By definition, moderate alcohol consumption was one daily serving (5-15 g) for women and two servings (5-30 g) for men. By way of illustration: a quarter liter of wine contains about 20 g of alcohol.

Women benefited particularly

The study results showed that women who followed four or five of their healthy habits at age 50 lived free of type 2 diabetes, cardiovascular disease and cancer on average for ten years longer (34.4 years instead of 23.7 years ).

Women who did not meet any of the factors of a healthy lifestyle served as a comparison group.

Men were able to gain 7.6 disease-free years through a healthy middle-aged lifestyle (31.1 years instead of 23.5 years).

The more of these five healthy lifestyle factors were met, the higher the overall life expectancy in the study. In addition, the chances of survival after the diagnosis of chronic diseases also improved.

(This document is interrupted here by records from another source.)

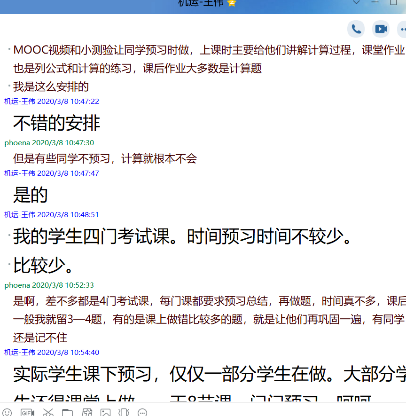Click sender name at 10:47:47 timestamp
Screen dimensions: 406x416
pyautogui.click(x=20, y=173)
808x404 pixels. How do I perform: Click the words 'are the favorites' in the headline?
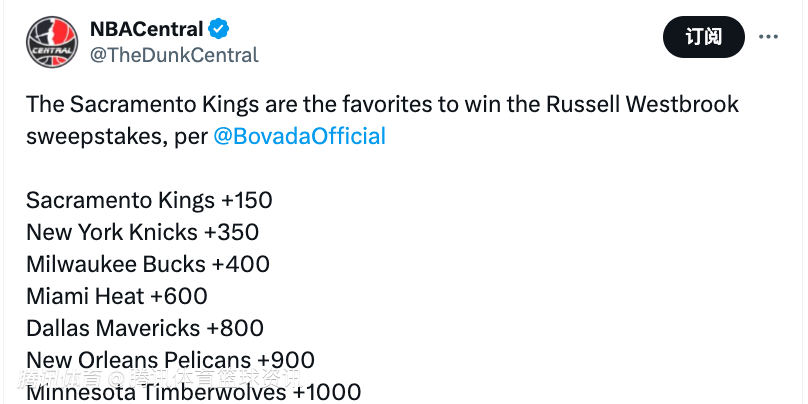(348, 105)
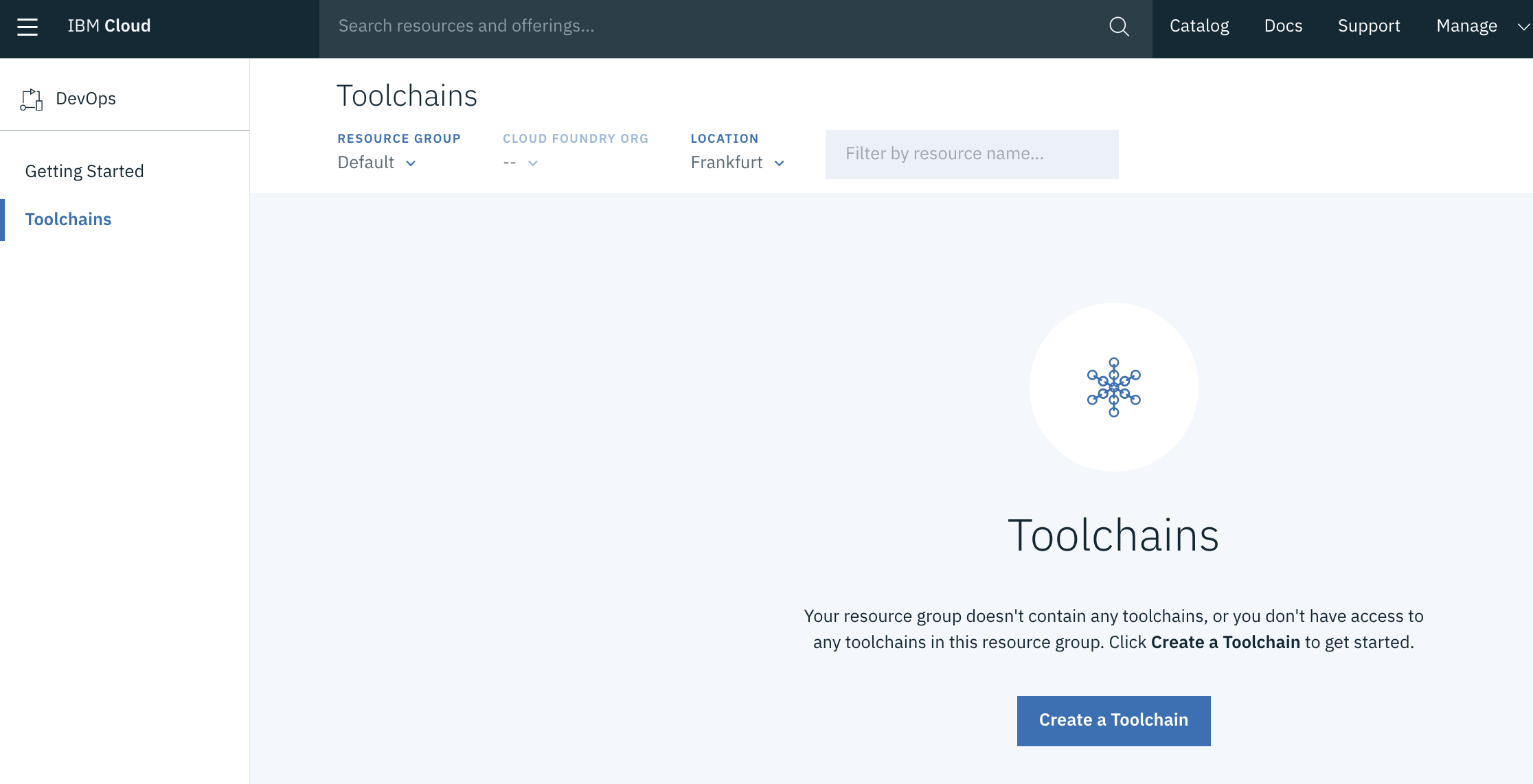Click the IBM Cloud logo
The height and width of the screenshot is (784, 1533).
pyautogui.click(x=109, y=26)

However, the scientists at the BMJ point out that other chronic diseases such as kidney and respiratory problems have not been considered. (ad)

Author and source information

This text corresponds to the requirements of the medical literature, medical guidelines and current studies and has been checked by medical doctors.


  • Yanping Li, Josje Schoufour, Dong D Wang, Klodian Dhana, An Pan, Xiaoran Liu, Mingyang Song, Gang Liu, Hyun Joon Shin, Qi Sun, Laila Al-Shaar, Molin Wang, Eric B Rimm, Ellen Hertzmark, Meir J Stampfer , Walter C Willett, Oscar H Franco, Frank B Hu: Healthy lifestyle and life expectancy free of cancer, cardiovascular disease, and type 2 diabetes: prospective cohort study; in: The BMJ, (published: 08.01.2020), The BMJ
  • Federal Center for Nutrition (BZfE): Lifestyle and chronic diseases: study confirms connection, (accessed: 26.02.2020), Federal Center for Nutrition (BZfE)
  • Yanping Li, An Pan, Dong D. Wang, Xiaoran Liu, Klodian Dhana, Oscar H. Franco, Stephen Kaptoge, Emanuele Di Angelantonio, Meir Stampfer, Walter C. Willett and Frank B. Hu: Impact of Healthy Lifestyle Factors on Life Expectancies in the US population; in: Circulation, (published: April 30, 2018), Circulation

Video: Preventing, reversing diseases with a healthy lifestyle (October 2022).